As teased on Twitter, United Airlines is officially joining the trend of installing lie-flat seats on narrowbody planes.
According to an internal LOPA (layout of passenger accommodations) shared exclusively to Point Me To The Plane, United Airlines will be installing lie-flat seats on a number of their Boeing 737 Max 10s currently on order from the manufacturer.
Leaked Layout of Passenger Accommodation
As previously reported by One Mile At A Time, United announced in 2018 that they were exploring the option of installing lie-flat seats on their 737-10 fleet. According to the seatmap, which multiple sources at Boeing tell us has been internally locked, United has settled on 22 seats in a herringbone format.
The 737 Max 10 is the largest variant of Boeing’s troubled Max aircraft. It would typically have capacity for up to to 230 passengers in the densest configurations. Obviously, with so much of the plane taken up by the lie-flat seats, the new United planes will have far less capacity.
How will United use the planes?
United is the biggest customer of the 737 Max 10 with 100 of them on order from Boeing. The airline currently plans for 50 of their 737-10s on order to be delivered with the new seats, representing fully half the order.
United plans to use the Boeing 737 Max 10 as a replacement for its very old fleet of 15 Boeing 757 aircraft. Business travelers prefer frequency so operating the small planes more often will allow United to better compete than by operating a bigger aircraft with less frequency.
With 50 of the 737-10s with lie-flat seats on order, United will be able to offer significantly more transcontinental lie-flat capacity and not just in typically premium markets.
United competes with a significant handicap in the New York City market with its hub outside the City at EWR rather than JFK. If United can expand premium service to secondary markets using new planes with lie-flat seats, that could provide them with a competitive advantage.
United Airlines would be joining competitors like American which operates a “Flagship” A321 configured with 10 reverse herringbone lie-flat seats in first class and 20 more lie-flat seats in business in a 2-2 configuration. JetBlue also offers 16 of their fully-flat Mint seats on key domestic routes. Of course, Continental was one of the first carriers to fly narrowbody aircraft to Europe from Newark and so this wouldn’t be a new approach for United.
United could also take advantage of the 737 Max 10’s range to unlock key international destinations.
The new 737-10s will allow United to offer a better premium experience on key markets that may not be able to support a widebody. Key secondary markets in Europe are unlocked by the 737-10s range from the east coast as well as many destinations in Latin America.
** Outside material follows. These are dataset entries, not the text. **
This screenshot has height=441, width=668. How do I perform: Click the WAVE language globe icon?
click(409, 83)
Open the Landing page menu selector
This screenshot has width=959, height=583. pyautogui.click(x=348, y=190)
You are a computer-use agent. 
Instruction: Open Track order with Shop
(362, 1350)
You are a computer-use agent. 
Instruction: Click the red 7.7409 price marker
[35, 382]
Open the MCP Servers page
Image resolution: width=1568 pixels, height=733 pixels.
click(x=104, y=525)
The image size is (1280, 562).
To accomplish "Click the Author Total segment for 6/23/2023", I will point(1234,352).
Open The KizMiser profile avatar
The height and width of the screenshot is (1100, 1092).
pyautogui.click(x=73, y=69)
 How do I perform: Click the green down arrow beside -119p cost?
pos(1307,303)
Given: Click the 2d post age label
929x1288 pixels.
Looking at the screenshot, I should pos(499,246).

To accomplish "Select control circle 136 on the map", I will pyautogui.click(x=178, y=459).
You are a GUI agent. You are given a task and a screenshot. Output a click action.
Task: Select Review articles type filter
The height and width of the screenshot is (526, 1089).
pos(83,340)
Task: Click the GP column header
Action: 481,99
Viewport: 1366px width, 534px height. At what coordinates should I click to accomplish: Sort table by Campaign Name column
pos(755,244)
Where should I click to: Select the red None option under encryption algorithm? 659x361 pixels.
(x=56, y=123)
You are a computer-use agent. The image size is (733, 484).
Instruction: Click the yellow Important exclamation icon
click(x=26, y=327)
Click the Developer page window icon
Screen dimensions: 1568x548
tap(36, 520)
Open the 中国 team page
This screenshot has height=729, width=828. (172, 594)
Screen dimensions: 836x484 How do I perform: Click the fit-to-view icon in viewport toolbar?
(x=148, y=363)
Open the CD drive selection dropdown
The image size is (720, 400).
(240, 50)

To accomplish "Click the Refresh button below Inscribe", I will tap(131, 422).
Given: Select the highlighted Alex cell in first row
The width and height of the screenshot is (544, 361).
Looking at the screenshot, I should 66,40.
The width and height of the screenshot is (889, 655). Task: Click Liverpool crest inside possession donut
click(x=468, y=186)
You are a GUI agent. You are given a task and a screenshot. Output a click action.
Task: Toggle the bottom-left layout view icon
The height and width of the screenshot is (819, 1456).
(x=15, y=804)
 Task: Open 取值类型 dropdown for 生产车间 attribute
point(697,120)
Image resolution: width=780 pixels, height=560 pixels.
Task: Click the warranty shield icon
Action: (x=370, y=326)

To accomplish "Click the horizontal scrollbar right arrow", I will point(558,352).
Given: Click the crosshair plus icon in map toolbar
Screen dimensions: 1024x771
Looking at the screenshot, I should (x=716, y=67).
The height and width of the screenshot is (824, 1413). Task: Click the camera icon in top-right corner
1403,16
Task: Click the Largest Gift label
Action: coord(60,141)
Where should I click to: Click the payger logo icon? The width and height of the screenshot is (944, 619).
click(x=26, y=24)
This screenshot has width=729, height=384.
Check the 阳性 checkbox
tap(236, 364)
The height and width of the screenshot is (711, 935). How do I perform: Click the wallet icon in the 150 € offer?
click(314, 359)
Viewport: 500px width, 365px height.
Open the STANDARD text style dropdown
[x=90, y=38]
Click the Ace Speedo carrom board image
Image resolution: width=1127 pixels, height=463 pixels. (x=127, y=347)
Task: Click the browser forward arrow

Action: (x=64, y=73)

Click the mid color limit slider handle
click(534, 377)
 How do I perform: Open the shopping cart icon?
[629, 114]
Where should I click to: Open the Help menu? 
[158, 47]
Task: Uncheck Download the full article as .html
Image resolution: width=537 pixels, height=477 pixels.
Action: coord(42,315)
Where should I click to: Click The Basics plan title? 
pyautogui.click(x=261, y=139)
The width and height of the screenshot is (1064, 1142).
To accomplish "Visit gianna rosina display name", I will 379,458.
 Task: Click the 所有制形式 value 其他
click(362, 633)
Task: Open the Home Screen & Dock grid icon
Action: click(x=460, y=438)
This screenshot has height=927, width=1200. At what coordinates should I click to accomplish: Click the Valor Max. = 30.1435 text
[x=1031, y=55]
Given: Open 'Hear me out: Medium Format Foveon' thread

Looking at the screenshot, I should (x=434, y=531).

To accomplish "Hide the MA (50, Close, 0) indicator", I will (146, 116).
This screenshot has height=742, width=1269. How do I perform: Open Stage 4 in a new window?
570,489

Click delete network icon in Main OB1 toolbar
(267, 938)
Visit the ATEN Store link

United’s fellow Star Alliance-member, TAP Air Portugal, already utilizes the A321LR on transatlantic routes as does United’s MileagePlus partner Aer Lingus.
In fact, Panama-based Copa Airlines, a United partner, is installing lie-flat seats on their 737 Max 9 aircraft which will be deployed on key international routes in Latin America.
Bienvenidos al comienzo de una Era de nuevas experiencias y comodidad, de sostenibilidad y de mayores oportunidades. Les presentamos nuestro nuevo #MAX9, el avión más confortable y sostenible de nuestra historia. ¡Bienvenidos a la #EraMAX! #CopaalMAXimo pic.twitter.com/UBQEiWQOsO
— Copa Airlines (@CopaAirlines) September 18, 2018
United’s plans to install lie-flat seats on the 737-10 fleet have been rumored for a while, but this is the first time we’ve gotten concrete confirmation like this. With the ongoing Max situation, the planes will likely be delayed for a while, but it will be interesting to see exactly which markets United chooses to deploy this aircraft on.